Über die Meerenge bringt einen eine rostige Fähre. Das Warten im Fährhafen nutzen Verkäufer aller Couleur, von Sonnenbrillen über Kekse und Pfusch-Uhren bis zu Fisch und Popcorn wird einem alles angeboten, so daß man sich am liebsten ein Schild ins Fenster kleben würde "Saya tidak mau..." Die Strömung ist immens, die Fähre steuert fast 80 Grad Abweichung vom Kurs, um nicht abgetrieben zu werden. Auf der Fähre wieder diensteifrige Verkäufer, die die schläfrigen Reisenden mit einer Höchstleitungs-Einmannschau vom vielfältigen Nutzen diverser Produkte zu überzeugen versuchen. Höhepunkt war der redegewandte nette Herr, der ein Multifunktions-Portemonnaie anpries und vorführte, das man gleichzeitig als Einkaufsbeutel, als Mütze, als Turban für überraschende Moscheebesuche, als Gürtel etc verwenden konnte.

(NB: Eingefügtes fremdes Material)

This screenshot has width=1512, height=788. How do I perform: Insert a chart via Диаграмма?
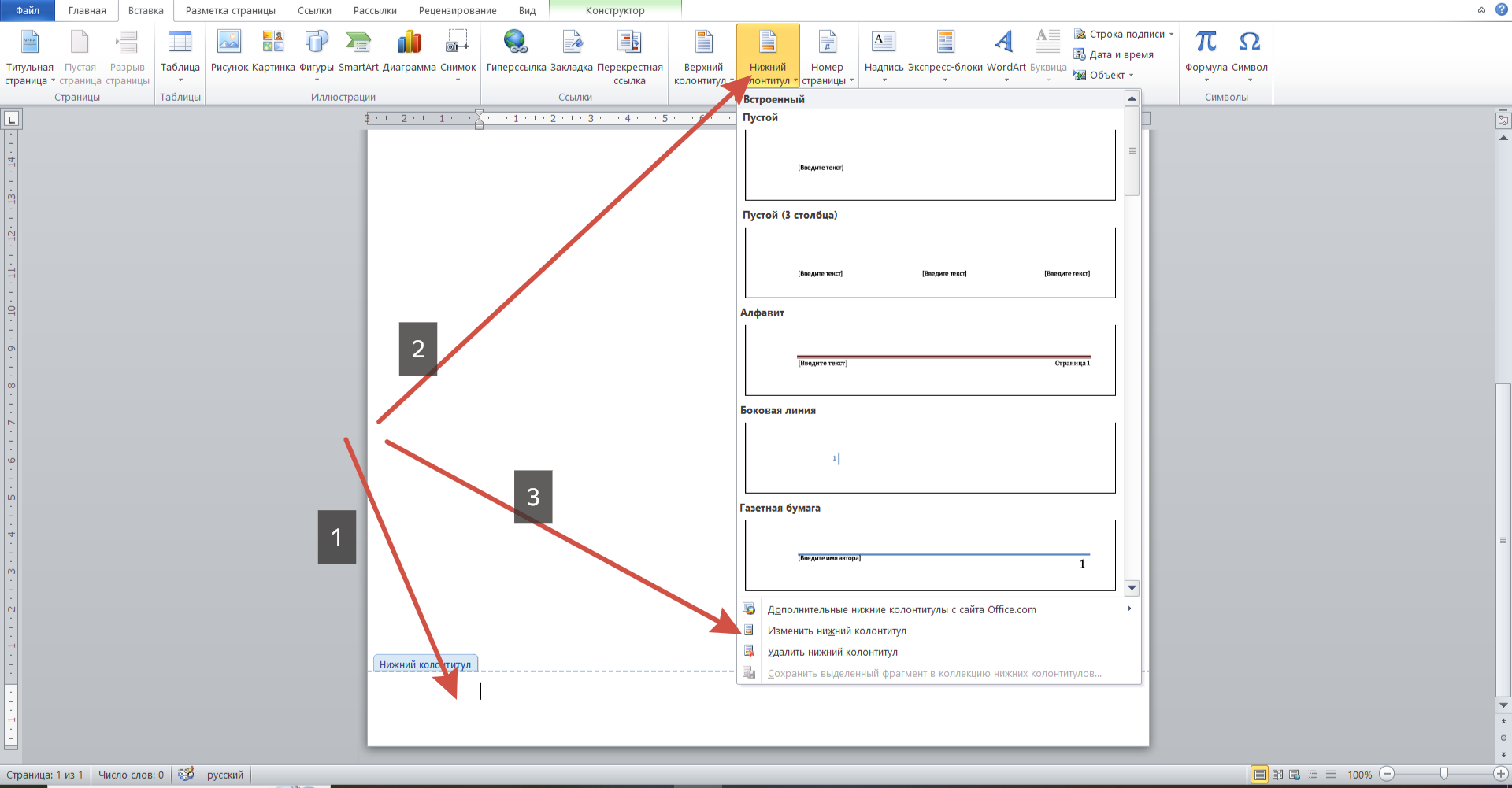tap(409, 43)
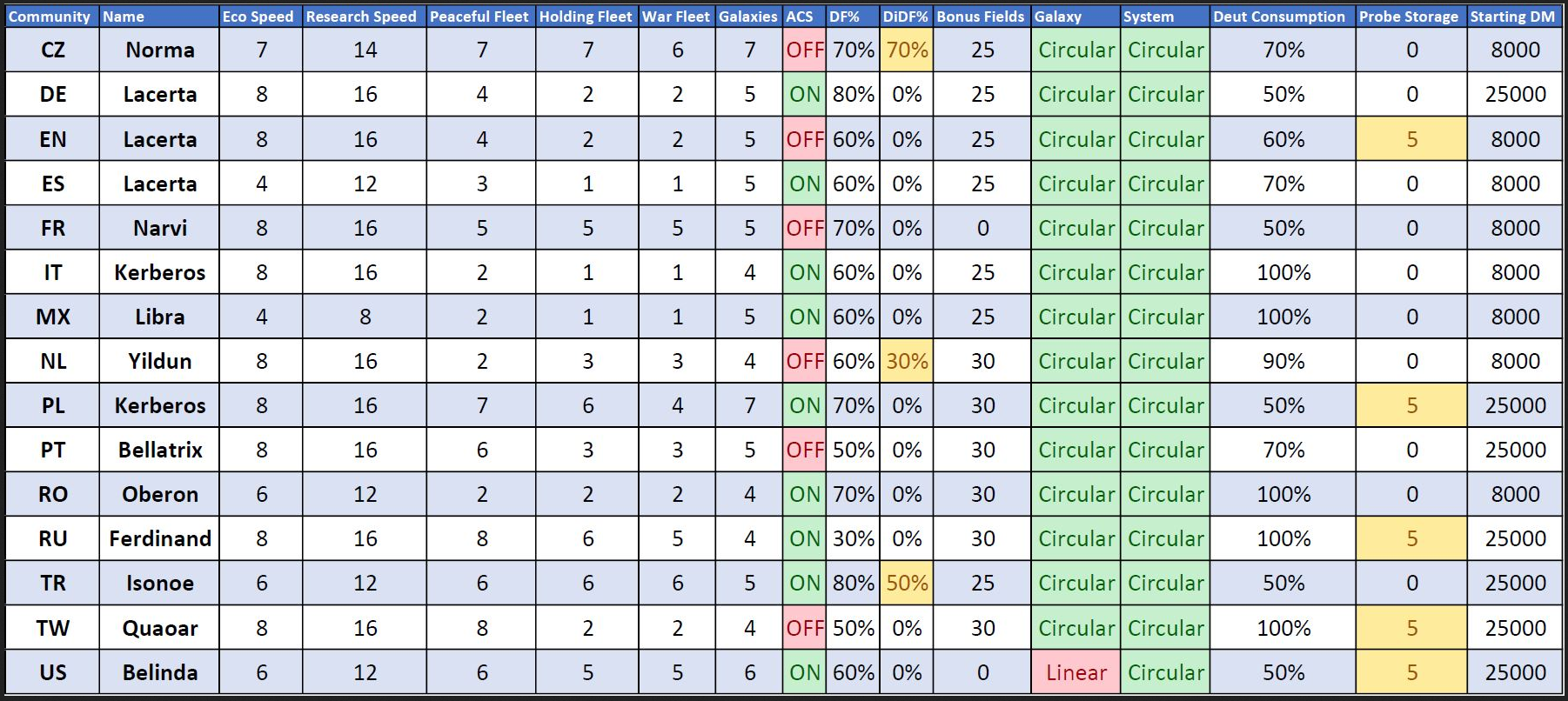Select the Probe Storage column header
1568x701 pixels.
coord(1409,17)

Deutsche Marktschreier sind dagegen richtig einfallslos. Und alles wird ausgeteilt zum Anschauen und Ausprobieren und nachher wieder eingesammelt.

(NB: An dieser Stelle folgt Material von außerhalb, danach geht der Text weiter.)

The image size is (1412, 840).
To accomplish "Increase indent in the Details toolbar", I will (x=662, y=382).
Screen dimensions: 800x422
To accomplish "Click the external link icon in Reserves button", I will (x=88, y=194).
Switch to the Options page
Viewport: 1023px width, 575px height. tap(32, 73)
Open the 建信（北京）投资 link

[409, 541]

Auf der Insel Java bei Banyuwangi angekommen, ändert sich das Bild schlagartig. Wir wechseln von einer hinduistischen Insel auf eine islamische. Die typischen Dorfköter sind auf einmal verschwunden, die Tempel natürlich ebenso, dafür sieht man Pferde, Pferdekutschen (in Balis Berg-und-Tal-Straßen ein Ding der Unmöglichkeit) und Fahrrad-Rikschas. Reisterrassen an Steilhängen weichen weiten fruchtbaren Bewässerungsebenen, man fährt durch Plantagen. Eine einzige Teakplantage (charakteristisch die riesigen, schwer verrottenden braunen Blätter) kann einen durchaus eine halbe Stunde lang begleiten beim Hindurchfahren. Kokosplantagen, Garnelenfarmen anstelle ehemaliger Mangrovensümpfe prägen das Bild. Dazu ist gerade die Nordostecke Javas von Savannenlandschaft geprägt, die mehr an Afrika als an das tropische Asien erinnert. Vom gemütlichen Banteng Balis keine Spur mehr, intensivere Landwirtschaft mit Plantagenbewirtschaftung prägt das Bild. Das liegt auch an der Geographie weiter Küstenebenen, die das erst möglich machen. Auf Bali geht es ziemlich schnell in Hügel- und Bergformationen über, so daß eine kleine, dem Gelände angepaßte Parzellierung typischer ist.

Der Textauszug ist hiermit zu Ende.